During my fifty years of life I felt that God was watching over me. All those childhood diseases were declared as potentially fatal but weren’t. As a very young boy, while I was playing in the garden, a joyrider lost control of his huge American Sedan and smashed it straight into our garden, missing me by just two feet.
As a young teenager, through my own stupidity and arrogance, I sailed into a storm in a sailing dinghy, I capsized and should have been smashed into smithereens, along with my boat, against the island I tried to sail around, or at the very least have been lost at sea. But somehow, in a window of calmer winds and swell coinciding together, I managed to find the strength to right my boat and sail back to safety.
While on a mountain bike and showing off to a girl I fancied, as we descended back to sea level, I failed to see the hairpin bend, hit the fence at quite some speed and was catapulted over the handlebars into what could have been a fatal drop onto the rocks in the sea swirling tens of feet below. I landed in a blackthorn hedge. It was painful and I was pulling blackthorns out of my backside, back and thighs for weeks afterwards. But the hedge held and saved my life.
Having saved the life of the woman on the Corsican mountains, on the night of rest in the shelter we took her to, the snow had thawed then refrozen on the mountain. We made the decision to continue in these treacherous conditions. We hit a particularly icy spot and the expedition leader lent me a walking pole to assist my traverse of this path. I slipped on some ice and was sent on a slide towards certain death down the ice towards a drop of many hundreds of feet. My waterproof trousers were ripped from my legs, and I couldn’t get my hands or boots into the ice as I slipped at speed towards certain death. I heard a voice say clearly “Use your pole” and, remembering I had a walking pole tethered to my arm, I managed to, somehow, get it off my arm, into my hands, and to dig it hard into the ice to slow my descent. I eventually came to a halt just feet from the drop and managed to slowly, very, very slowly, and rather shakily, dig footsteps and handholds into the ice to work my way back up to the team to finish that walk.
There were several times when on operational tours in which intelligence had stated clearly that the enemy were intending to attack such a place. Several times in which I had been selected to take my team to the said place to foil the attack. Several times in which the enemy then went to somewhere completely different to launch their attack leaving me and my team untouched. No matter how many patrols I undertook in enemy territory my team was never taken on.
During the tour with the USMC in Afghanistan in which I launched my KLE/influence campaign; with the full colonels busy planning for the battle to retake Northern Helmand – where they would routinely escort their General on these engagements – I was finally allowed to escort their general. During that meeting, as the Taliban fighters trickled in, I found myself outnumbered and outgunned by the Taliban in an influence meeting of the father of a key leader in the key leader’s house.

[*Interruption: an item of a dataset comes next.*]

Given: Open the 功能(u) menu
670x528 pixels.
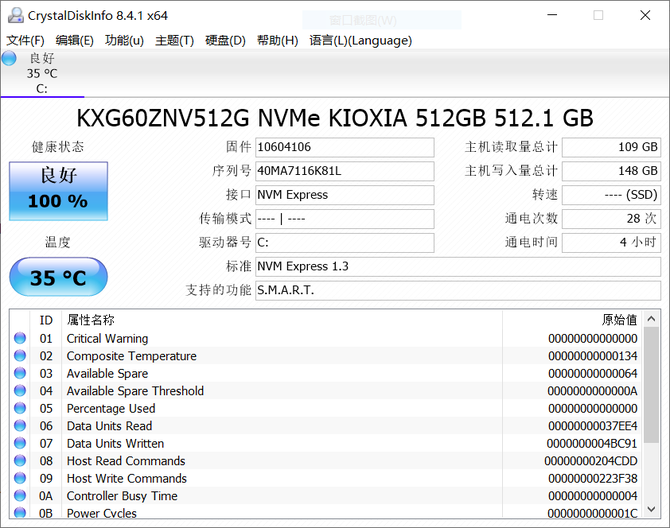Looking at the screenshot, I should click(x=124, y=40).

We had secured the Pashtun guarantee of ‘safe passage’ called ‘Pashtunwali’ but here, in this meeting, I was outnumbered and outgunned by the Taliban in a Taliban house – while sitting next to the man who would have secured them more media time and negotiation potential as a hostage than perhaps any other – the GOC of the IIMEF USMC. They must have been sorely tempted but, once the meeting was complete, they were true to their word and let us go. Despite the clear and present danger the general didn’t flinch. He kept on with the meeting, selling the deception plan with great valour. To say that I was nervous during this meeting would be an understatement.
After becoming homeless on leaving my house in Doune, while walking my dog down a street I rarely walked, I bumped into an acquaintance from Doune who had long ago moved to Dumfries. His mother had recently died. He had just finished emptying his mother’s flat. He saw me, grabbed me by the hand, looked me in the eyes and said, “Archie my mother’s just passed and I need somebody to help me keep my flat in Doune going, so if you know of anyone in Doune who needs somewhere to stay, tell them to get in touch.” He offered me a card. I promised him that I would keep my ear to the ground. He got in his car and started to drive away. At that moment, my head, grinding so slowly because of my treatment, sparked to life and I suddenly realised that his flat was meant for me. I started to run up the quiet road shouting after his car and waving my arms. He stopped, put on his four ways and stepped out of the car while I shouted, “Flat, your flat!” He looked at his tyres then realised that I was talking about his flat. I told him my story and he said I could stay as long as I payed the council tax and bills. Later he offered to sell it to me and reduced the price to encourage somebody to give me a mortgage. I was no longer homeless.
Many will say that these events are all coincidences. Perhaps they are. Certainly I keep praying to keep the happy coincidences happening.